I danced with at leas a dozen of the guys I had known, but I danced very often with Chuck. And, as was to be expected, we were all drinking. Not to the point of sloppy drinking, but we were all feeling very free and happy. Chuck had made me promise that I would dance with him at the time the New Year arrived. I knew that he wanted to be first in line for a New Years kiss. I was happy to comply.

About five minutes before midnight, he cut in on the partner I was dancing with and took me in his arms to dance the rest of the year (a few minutes) away. When the New Year arrived, he pulled me to him and gave me a kiss like we had done years ago. He also pulled me hard into him and I felt that fantastic cock of his pressing against my belly. Past memories came flooding into my head as I returned the kiss.

Chuck had been my most serious beau and we had sex on several occasions. I must admit that his cock was the best I ever had; that includes my husband's. Chuck was not excessively long, but it was very fat and completely filled my pussy. Chuck never finished without bringing me to orgasm at least once when we engaged in sex.

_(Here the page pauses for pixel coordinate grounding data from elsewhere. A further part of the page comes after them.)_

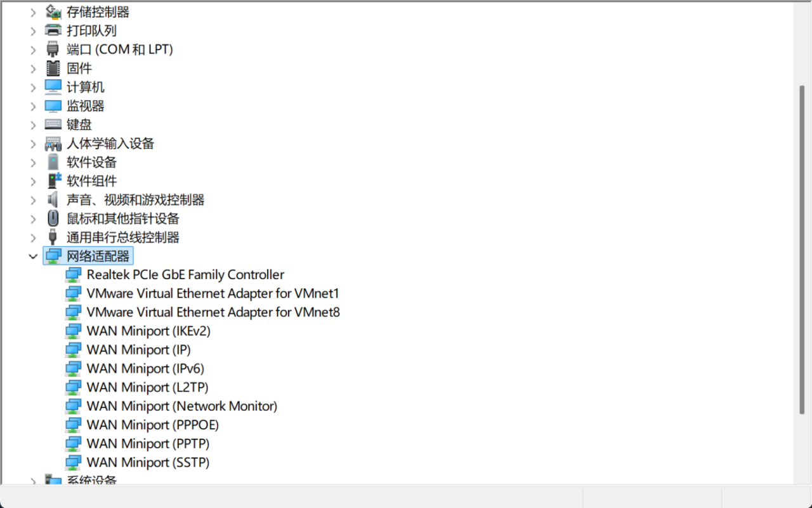Select VMware Virtual Ethernet Adapter for VMnet1

click(x=213, y=294)
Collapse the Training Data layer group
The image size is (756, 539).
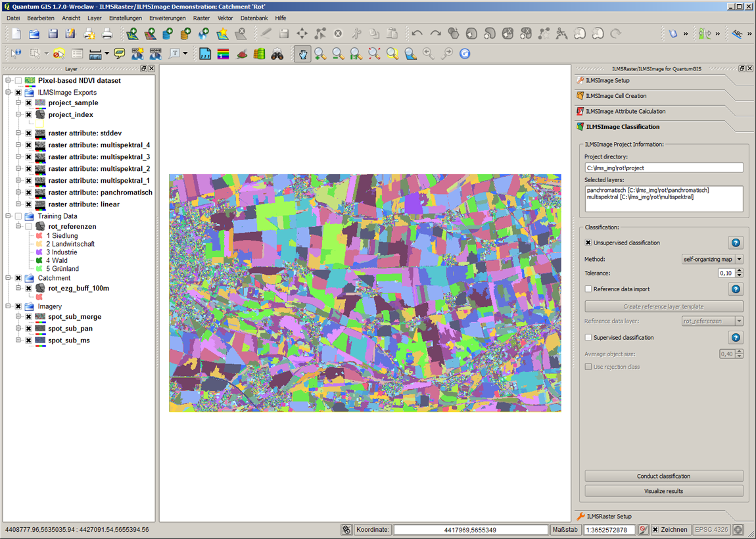[9, 216]
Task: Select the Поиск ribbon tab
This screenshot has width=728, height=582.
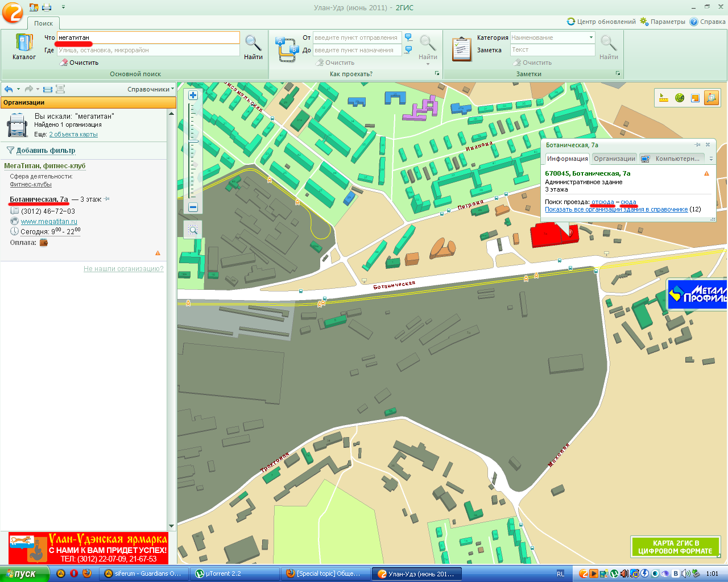Action: click(x=43, y=23)
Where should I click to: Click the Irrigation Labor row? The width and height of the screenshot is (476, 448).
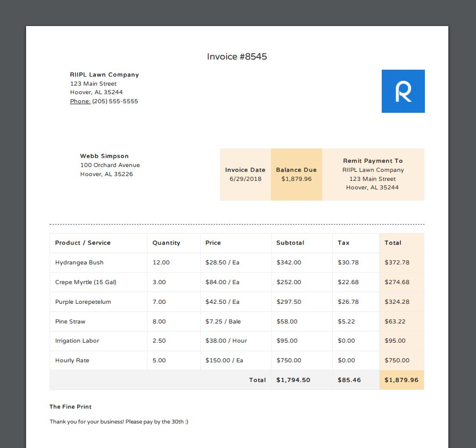pyautogui.click(x=77, y=341)
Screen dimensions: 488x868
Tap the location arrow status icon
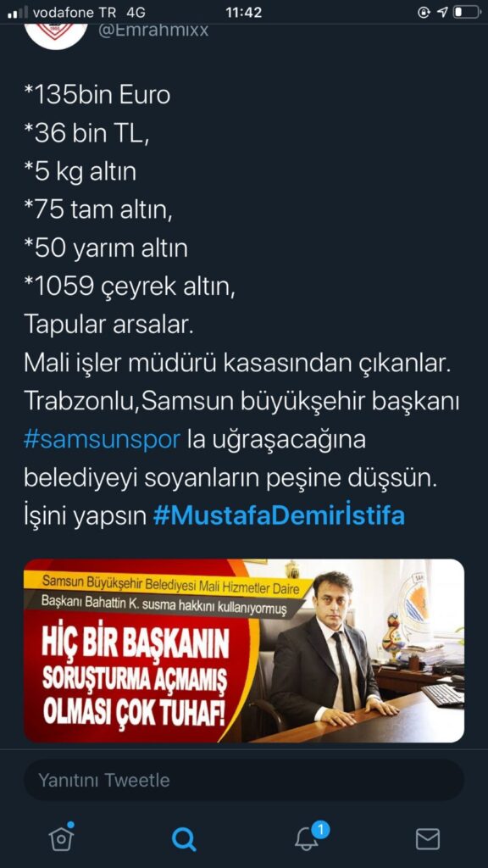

When we broke the kiss, he almost made me collapse when he ventured, "Glenda, ten years may have gone by, and we both may be married, but you still turn me on like no one else."

My response surprised even me. "Chuck, you haven't lost any of your sexual attraction either." We pulled each other close as we engaged in another kiss—hotter than the first, if that is possible. I couldn't believe what was happening to me—I was getting hot and beginning to think what it would be like to feel him in me again.

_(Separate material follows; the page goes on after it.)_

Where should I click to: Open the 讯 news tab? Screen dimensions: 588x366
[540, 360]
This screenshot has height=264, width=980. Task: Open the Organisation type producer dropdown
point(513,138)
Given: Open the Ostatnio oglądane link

From midnight until about one, I danced almost entirely with Chuck. While we were dancing I was soaking up the warmth he was generating in me. The music stopped and we stood facing and holding each other. What happened next really came as no surprise to me. "Glenda, I know this is wrong, but we are free tonight. Could I talk you into coming to my room for a while?

Recollections of our times together were floating through my head and I had already considered the possibility of our being together again. I acknowledged that I was married and loved my husband very much. But I also began to rationalize that this was not like getting involved with a stranger. Chuck and I had been together before. This really wouldn't be much different, just two old lovers getting together again. I surprised myself again when I easily replied after a short hesitation, "Chuck, your right. I'm tempted, but I'm also afraid we will be seen."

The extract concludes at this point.